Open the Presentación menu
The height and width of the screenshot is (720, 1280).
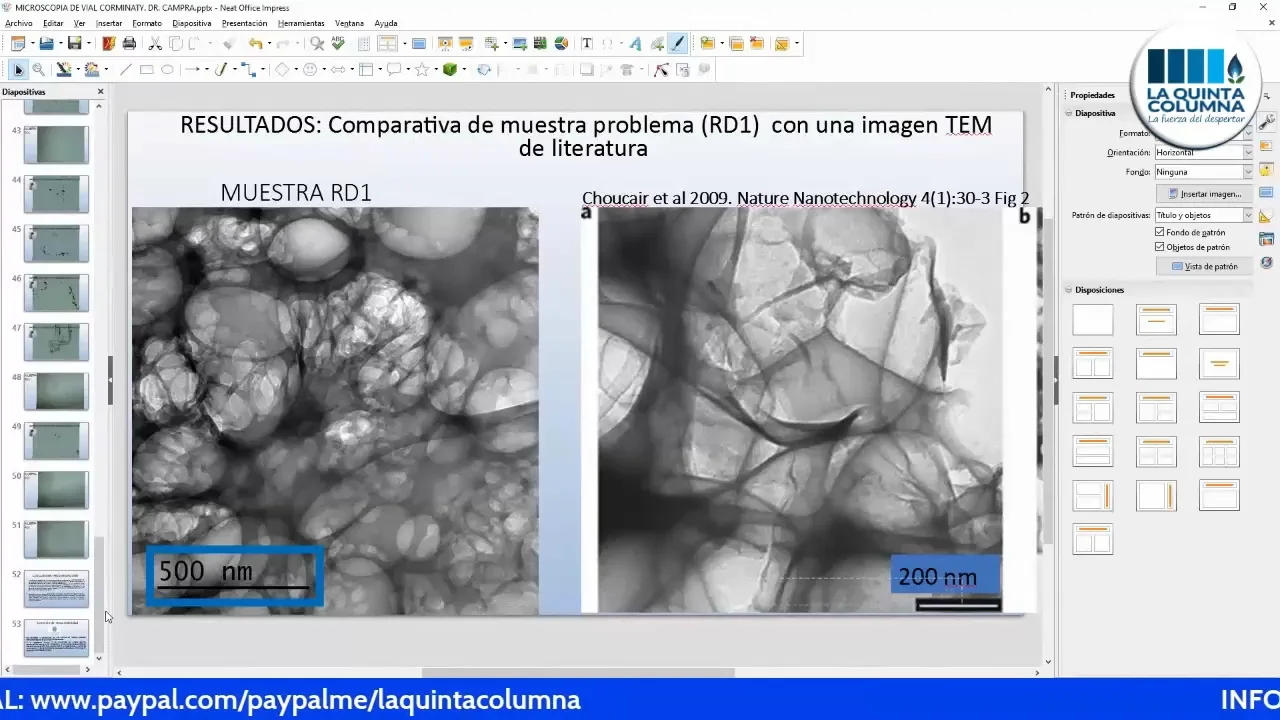[x=244, y=23]
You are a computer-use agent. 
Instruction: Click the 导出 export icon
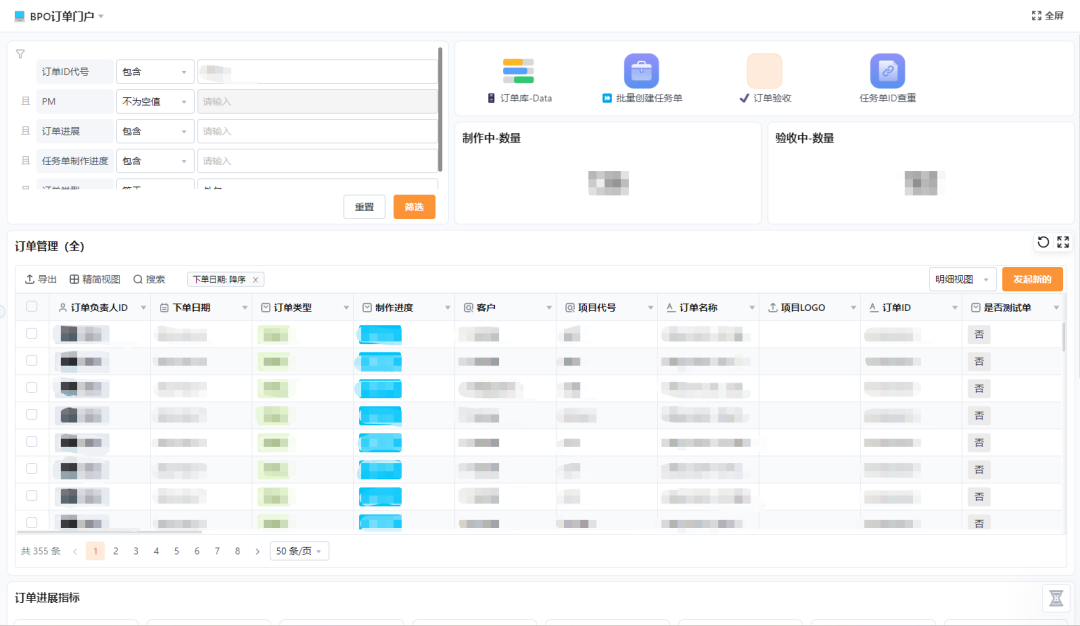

* * * * *

Extract every line of the data above word for word, and leave the pictures out.

Open the Presentación menu
The height and width of the screenshot is (720, 1280).
[x=244, y=23]
You are a computer-use agent. 
Instruction: Click the 导出 export icon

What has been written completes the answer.